**DIRECTIONS**
Take the material below and output exactly the run of lines from the one containing "The image size is (868, 463)." down to the one containing "Instruction: Open the Object Browser icon", with both included.

=== Section Start ===

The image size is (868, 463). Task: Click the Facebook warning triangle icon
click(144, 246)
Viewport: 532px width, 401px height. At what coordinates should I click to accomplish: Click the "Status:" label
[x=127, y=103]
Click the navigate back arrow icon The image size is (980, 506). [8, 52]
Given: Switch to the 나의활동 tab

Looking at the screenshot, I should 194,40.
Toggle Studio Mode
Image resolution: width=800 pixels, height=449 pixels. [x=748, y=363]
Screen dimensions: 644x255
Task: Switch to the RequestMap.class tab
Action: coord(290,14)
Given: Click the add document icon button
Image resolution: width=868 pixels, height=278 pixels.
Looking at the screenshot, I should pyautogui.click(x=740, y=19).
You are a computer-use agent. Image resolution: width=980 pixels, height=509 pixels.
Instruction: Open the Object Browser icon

=== Section End ===
=== Section Start ===

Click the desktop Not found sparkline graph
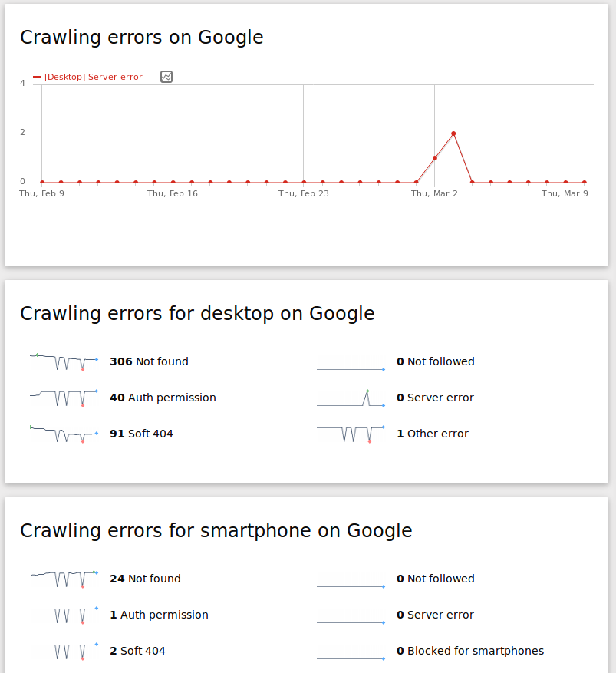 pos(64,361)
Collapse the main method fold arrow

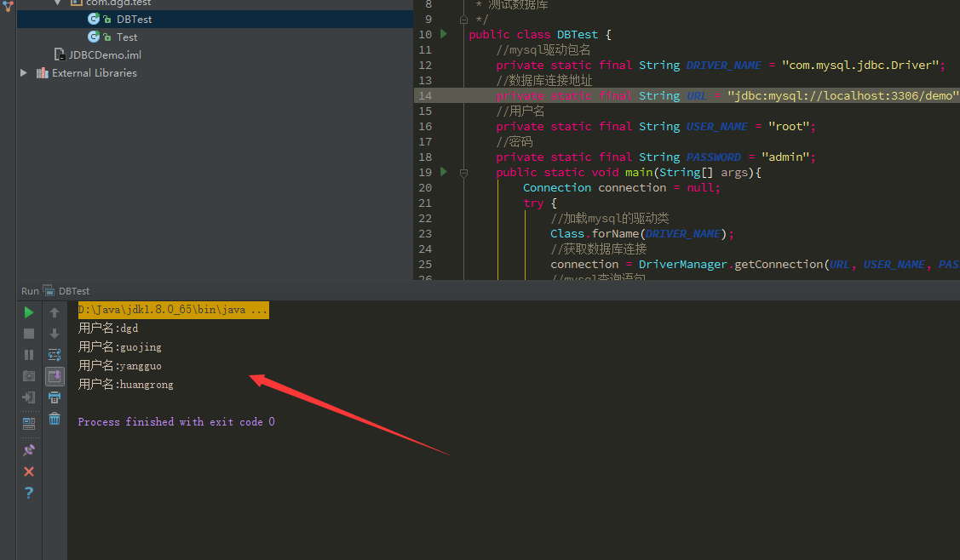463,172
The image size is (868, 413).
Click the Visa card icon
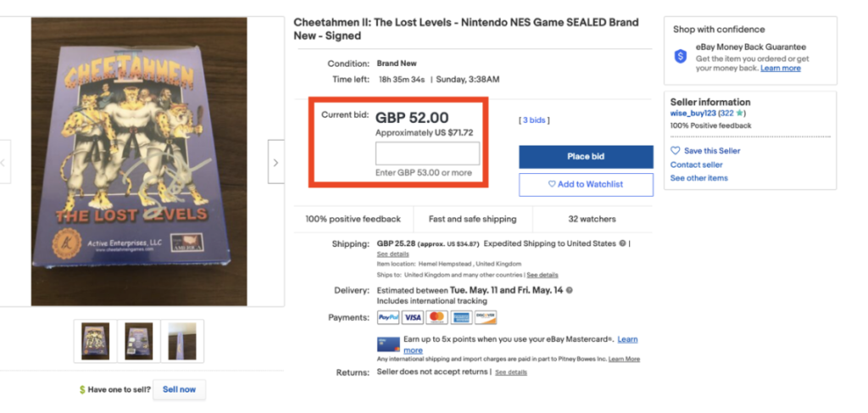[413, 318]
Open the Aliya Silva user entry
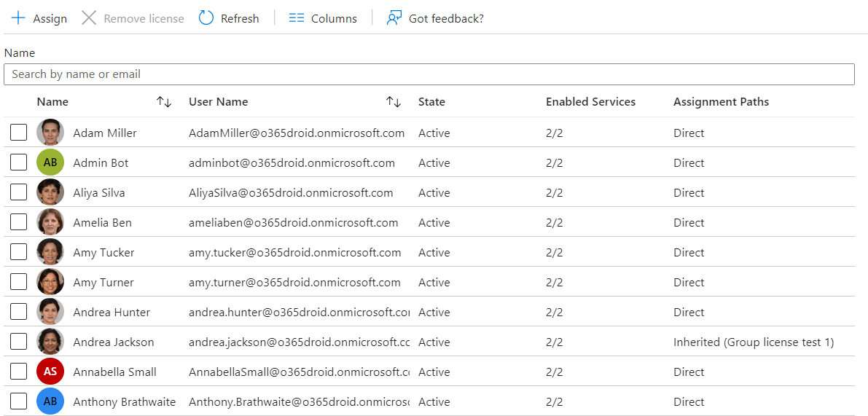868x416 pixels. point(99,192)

=== Section End ===

**EXERCISE ANSWER**
The image size is (868, 463). Task: Click the Facebook warning triangle icon
click(144, 246)
Viewport: 532px width, 401px height. At what coordinates should I click to accomplish: Click the "Status:" label
[x=127, y=103]
Click the navigate back arrow icon The image size is (980, 506). [8, 52]
Given: Switch to the 나의활동 tab

Looking at the screenshot, I should 194,40.
Toggle Studio Mode
Image resolution: width=800 pixels, height=449 pixels. [x=748, y=363]
Screen dimensions: 644x255
Task: Switch to the RequestMap.class tab
Action: coord(290,14)
Given: Click the add document icon button
Image resolution: width=868 pixels, height=278 pixels.
Looking at the screenshot, I should pyautogui.click(x=740, y=19).
You are a computer-use agent. Image resolution: width=980 pixels, height=509 pixels.
Instruction: Open the Object Browser icon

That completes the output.